EXERCISE DATA =
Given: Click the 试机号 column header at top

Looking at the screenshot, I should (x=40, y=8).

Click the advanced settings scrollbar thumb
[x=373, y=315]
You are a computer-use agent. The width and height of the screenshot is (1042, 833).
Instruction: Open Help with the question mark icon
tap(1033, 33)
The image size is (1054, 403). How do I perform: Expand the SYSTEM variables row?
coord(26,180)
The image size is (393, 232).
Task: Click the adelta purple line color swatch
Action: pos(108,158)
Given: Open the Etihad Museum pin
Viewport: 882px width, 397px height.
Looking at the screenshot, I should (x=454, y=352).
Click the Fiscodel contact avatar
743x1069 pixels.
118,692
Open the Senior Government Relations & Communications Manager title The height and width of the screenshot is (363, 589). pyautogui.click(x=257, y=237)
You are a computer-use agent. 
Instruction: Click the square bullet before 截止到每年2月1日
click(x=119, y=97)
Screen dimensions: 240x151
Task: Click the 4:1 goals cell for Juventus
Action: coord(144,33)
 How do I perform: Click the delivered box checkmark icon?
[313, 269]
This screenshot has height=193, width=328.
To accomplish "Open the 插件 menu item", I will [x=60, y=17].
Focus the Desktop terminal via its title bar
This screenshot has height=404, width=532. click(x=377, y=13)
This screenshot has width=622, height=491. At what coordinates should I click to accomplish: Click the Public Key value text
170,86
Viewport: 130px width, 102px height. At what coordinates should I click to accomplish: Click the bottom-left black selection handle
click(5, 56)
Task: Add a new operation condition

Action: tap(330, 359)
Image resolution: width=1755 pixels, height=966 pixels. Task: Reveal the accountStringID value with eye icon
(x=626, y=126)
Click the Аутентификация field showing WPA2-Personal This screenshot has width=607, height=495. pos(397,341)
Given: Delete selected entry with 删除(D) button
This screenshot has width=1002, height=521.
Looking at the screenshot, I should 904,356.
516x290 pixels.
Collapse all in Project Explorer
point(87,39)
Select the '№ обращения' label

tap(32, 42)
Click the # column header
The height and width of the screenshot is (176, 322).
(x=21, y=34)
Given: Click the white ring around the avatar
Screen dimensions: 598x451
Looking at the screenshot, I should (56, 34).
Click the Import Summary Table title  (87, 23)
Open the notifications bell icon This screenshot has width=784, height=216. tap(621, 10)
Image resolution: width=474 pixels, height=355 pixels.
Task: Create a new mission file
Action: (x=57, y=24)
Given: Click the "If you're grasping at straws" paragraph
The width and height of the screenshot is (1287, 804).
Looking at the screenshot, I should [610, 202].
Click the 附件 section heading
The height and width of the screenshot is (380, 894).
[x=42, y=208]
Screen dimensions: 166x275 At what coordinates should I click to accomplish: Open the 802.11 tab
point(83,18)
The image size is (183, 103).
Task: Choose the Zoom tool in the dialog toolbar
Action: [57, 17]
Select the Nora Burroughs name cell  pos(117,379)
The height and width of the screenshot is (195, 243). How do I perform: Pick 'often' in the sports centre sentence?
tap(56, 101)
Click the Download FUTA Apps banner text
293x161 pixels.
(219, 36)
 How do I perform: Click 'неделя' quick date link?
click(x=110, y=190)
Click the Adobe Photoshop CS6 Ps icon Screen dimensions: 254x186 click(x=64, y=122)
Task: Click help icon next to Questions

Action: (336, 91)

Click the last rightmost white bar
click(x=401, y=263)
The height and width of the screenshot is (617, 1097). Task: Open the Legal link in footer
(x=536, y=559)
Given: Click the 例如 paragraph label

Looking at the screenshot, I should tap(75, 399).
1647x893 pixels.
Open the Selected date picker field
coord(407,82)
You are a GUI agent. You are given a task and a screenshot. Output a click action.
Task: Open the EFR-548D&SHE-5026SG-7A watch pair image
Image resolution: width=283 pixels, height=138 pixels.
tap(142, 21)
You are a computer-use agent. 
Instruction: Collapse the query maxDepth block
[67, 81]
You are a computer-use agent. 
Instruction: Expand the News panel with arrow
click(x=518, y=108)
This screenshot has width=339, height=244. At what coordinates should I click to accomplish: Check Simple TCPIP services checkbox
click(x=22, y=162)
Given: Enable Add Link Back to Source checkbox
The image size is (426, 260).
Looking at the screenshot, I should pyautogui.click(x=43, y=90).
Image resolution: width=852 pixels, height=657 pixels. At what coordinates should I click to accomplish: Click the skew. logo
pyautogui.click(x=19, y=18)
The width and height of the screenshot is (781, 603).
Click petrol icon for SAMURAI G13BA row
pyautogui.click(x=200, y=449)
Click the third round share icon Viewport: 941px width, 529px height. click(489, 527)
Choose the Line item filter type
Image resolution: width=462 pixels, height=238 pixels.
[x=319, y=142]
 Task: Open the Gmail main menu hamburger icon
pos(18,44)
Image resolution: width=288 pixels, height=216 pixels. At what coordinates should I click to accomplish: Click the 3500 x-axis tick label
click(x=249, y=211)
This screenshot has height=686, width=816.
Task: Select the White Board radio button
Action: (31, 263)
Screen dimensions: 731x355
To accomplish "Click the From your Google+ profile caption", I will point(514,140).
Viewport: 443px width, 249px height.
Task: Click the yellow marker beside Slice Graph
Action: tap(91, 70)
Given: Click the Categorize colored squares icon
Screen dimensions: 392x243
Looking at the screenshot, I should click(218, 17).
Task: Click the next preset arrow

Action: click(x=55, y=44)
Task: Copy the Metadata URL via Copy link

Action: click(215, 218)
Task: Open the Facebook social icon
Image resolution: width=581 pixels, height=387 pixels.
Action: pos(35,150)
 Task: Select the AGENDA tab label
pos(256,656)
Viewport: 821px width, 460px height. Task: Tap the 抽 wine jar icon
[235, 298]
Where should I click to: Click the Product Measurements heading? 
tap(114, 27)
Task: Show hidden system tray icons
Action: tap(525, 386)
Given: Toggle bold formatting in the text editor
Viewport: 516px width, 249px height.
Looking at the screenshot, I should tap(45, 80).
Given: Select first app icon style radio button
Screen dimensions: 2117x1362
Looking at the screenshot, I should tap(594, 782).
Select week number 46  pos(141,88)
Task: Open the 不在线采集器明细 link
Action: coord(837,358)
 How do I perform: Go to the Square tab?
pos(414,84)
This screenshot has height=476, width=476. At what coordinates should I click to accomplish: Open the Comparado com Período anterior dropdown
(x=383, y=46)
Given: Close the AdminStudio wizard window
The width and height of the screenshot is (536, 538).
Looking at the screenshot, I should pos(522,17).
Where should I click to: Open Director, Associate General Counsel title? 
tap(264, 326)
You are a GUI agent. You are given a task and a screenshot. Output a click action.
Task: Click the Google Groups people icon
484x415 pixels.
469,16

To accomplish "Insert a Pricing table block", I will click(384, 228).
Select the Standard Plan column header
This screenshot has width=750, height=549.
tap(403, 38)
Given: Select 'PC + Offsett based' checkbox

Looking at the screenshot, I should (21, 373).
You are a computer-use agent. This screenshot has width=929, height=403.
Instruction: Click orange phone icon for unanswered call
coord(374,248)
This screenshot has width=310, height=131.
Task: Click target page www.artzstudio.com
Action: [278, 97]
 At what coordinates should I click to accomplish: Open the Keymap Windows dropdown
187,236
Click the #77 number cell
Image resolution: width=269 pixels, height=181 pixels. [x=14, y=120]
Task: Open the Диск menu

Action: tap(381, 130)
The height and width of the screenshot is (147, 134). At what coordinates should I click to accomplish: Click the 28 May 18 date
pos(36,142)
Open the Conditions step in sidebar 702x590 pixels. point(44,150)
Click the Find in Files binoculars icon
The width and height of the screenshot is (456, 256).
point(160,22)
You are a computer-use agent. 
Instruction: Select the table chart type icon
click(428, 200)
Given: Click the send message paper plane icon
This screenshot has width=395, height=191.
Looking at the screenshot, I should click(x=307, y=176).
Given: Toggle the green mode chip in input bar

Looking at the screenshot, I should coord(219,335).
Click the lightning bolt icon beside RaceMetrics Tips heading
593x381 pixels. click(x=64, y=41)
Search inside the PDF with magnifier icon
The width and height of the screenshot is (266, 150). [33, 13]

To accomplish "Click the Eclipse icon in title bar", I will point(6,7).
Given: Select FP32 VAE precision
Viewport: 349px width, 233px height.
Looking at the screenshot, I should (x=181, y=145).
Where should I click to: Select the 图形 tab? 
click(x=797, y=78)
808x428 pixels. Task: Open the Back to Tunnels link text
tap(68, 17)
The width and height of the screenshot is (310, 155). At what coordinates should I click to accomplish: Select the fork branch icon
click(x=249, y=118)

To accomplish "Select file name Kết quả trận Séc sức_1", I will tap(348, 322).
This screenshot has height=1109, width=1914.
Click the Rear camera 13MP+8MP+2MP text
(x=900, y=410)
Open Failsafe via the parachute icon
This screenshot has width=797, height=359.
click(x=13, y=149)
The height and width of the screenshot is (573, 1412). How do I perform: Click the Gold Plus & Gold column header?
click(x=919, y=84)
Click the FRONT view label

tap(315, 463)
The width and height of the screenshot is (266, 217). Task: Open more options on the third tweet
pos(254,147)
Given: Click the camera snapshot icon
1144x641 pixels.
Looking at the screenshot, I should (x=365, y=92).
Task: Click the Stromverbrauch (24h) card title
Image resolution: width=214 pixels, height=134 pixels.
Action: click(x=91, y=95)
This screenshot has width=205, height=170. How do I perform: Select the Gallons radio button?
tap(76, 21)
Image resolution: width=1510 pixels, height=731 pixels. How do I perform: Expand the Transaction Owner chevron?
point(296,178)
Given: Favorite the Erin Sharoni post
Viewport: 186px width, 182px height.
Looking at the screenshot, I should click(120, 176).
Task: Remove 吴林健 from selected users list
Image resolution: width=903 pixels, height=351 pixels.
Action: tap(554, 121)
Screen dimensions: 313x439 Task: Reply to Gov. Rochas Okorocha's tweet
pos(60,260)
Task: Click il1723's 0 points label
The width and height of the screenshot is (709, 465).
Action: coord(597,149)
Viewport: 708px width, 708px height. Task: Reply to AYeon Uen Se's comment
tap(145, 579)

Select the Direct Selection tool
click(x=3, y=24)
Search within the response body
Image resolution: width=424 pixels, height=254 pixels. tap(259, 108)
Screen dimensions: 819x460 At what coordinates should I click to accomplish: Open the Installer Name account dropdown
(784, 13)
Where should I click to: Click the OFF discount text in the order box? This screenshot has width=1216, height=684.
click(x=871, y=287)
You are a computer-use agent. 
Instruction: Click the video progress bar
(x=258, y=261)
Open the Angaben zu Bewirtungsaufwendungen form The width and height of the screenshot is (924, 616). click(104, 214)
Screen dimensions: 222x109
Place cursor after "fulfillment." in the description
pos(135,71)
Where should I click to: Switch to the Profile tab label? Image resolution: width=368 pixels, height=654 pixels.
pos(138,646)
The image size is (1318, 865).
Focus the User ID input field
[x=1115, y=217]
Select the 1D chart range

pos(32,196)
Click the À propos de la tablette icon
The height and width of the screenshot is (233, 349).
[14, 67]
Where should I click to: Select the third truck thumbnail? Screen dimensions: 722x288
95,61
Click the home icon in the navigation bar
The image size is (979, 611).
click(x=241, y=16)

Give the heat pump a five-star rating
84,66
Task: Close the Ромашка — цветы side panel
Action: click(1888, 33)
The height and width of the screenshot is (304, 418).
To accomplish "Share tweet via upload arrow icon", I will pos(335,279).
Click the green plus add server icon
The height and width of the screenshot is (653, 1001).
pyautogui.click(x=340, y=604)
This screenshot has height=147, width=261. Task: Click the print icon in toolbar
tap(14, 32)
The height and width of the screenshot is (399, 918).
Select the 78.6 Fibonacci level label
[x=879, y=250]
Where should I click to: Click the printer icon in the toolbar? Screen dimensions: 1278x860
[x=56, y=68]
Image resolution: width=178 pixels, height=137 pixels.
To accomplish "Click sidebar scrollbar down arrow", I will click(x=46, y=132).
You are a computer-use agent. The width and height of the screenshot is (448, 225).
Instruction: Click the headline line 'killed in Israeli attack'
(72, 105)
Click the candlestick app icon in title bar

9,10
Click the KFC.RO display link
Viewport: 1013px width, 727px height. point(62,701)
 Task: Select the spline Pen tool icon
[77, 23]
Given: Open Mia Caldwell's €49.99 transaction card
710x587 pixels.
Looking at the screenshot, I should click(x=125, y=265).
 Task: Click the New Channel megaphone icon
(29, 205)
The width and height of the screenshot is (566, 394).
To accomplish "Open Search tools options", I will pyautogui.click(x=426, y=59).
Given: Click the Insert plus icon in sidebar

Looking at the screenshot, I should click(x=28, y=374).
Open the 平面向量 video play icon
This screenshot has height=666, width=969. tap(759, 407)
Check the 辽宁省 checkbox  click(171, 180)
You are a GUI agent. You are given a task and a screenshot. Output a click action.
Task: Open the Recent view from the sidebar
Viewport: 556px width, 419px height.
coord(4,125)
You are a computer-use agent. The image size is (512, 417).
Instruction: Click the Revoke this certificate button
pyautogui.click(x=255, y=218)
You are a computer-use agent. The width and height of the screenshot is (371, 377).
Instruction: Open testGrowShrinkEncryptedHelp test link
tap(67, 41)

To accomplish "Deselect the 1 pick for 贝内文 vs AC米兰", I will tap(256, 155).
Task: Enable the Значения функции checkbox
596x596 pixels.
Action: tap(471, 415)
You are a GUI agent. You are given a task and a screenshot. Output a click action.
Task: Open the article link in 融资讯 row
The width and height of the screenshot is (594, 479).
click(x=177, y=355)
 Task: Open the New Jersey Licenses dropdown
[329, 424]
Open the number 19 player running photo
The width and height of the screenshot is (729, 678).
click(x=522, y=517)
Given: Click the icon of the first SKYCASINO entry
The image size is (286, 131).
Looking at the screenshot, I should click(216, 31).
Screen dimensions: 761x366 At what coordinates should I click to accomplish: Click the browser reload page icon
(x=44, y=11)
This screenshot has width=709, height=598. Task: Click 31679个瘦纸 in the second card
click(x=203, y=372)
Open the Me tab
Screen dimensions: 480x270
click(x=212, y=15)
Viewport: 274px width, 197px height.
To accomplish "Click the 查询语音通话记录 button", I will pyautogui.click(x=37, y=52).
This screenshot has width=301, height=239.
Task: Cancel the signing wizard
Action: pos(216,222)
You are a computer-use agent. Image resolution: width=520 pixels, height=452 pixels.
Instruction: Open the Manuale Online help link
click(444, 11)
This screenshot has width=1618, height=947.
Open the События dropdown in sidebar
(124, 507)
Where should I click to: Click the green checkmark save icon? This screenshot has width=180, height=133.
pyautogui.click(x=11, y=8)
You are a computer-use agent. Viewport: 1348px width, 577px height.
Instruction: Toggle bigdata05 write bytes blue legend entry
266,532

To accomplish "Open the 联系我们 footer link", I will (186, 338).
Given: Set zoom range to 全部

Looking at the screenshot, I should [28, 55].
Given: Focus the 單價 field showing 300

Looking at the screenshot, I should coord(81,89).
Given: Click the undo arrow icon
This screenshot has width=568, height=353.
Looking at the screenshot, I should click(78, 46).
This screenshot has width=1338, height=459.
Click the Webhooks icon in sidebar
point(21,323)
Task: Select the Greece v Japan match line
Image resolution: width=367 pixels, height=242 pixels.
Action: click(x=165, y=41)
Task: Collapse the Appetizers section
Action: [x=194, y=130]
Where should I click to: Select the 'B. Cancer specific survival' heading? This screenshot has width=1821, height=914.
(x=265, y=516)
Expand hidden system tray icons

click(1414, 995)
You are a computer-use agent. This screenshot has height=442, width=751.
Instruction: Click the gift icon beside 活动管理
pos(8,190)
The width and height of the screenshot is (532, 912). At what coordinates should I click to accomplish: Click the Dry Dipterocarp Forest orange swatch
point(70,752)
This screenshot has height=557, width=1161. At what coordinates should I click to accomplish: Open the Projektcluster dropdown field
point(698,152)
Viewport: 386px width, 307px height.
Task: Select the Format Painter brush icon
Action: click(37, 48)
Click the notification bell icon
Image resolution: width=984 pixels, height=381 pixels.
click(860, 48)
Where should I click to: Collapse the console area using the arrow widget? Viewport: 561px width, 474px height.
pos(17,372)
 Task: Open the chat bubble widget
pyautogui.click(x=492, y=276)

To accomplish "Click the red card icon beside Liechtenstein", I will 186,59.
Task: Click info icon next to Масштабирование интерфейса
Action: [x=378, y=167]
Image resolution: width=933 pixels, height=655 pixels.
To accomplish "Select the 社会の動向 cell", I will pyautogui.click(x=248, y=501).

GOAL OF THE EXERCISE = From the listing, copy each line containing the word "Enable".

RESULT OF THIS TASK =
Given: Enable Add Link Back to Source checkbox
Task: Enable the Значения функции checkbox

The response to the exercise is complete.